Puisne Justice of the Supreme Court of Canada
- In office October 4, 2004 – August 30, 2011
- Nominated by: Paul Martin
- Preceded by: Frank Iacobucci/Louise Arbour
- Succeeded by: Andromache Karakatsanis

Personal details
- Born: March 2, 1951 (age 75) Sturgeon Falls, Ontario, Canada
- Education: Carleton University (BA); University of Ottawa (LLB);

= Louise Charron =

Retired judge of the Supreme Court of Canada

Louise Charron, (/fr/; born March 2, 1951) is a Canadian retired jurist.
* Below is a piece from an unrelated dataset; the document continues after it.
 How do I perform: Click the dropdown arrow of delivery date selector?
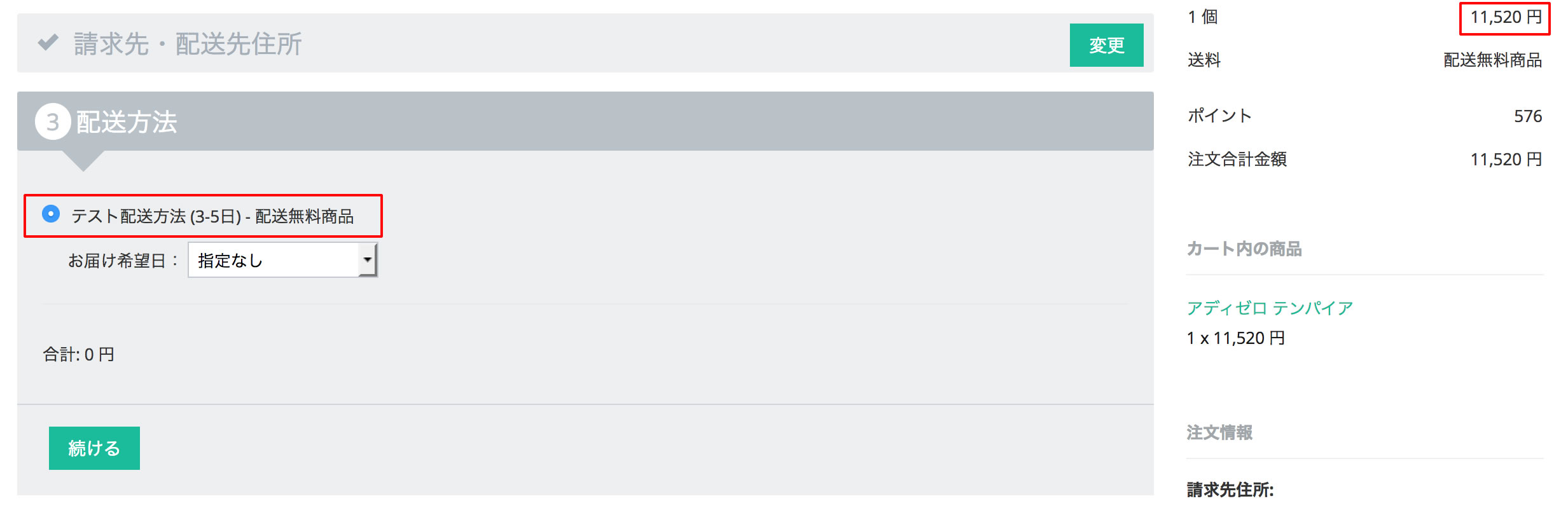pyautogui.click(x=367, y=259)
She was appointed to the Supreme Court of Canada in October 2004, becoming the first native-born Franco-Ontarian Supreme Court judge. (Note: This distinction has sometimes been attributed to Louise Arbour, but Arbour was born and raised Québécoise.) She retired in August 2011.

==Career==
Born in Sturgeon Falls, Ontario, Charron received a Bachelor of Arts degree from Carleton University in 1972, her Bachelor of Law degree from the University of Ottawa in 1975, and was called to the Bar of Ontario in 1977. She practiced civil litigation before joining the Crown Attorney's office in 1980. She then became a law professor at the University of Ottawa, teaching French common law until 1988.

She was appointed to the District Court of Ontario in 1988 and to the Court of Appeal for Ontario in 1995. Though she was eligible to sit on the bench until 2026, her retirement was announced in May 2011, and became effective August 30, 2011. She was appointed a Companion of the Order of Canada on December 30, 2012.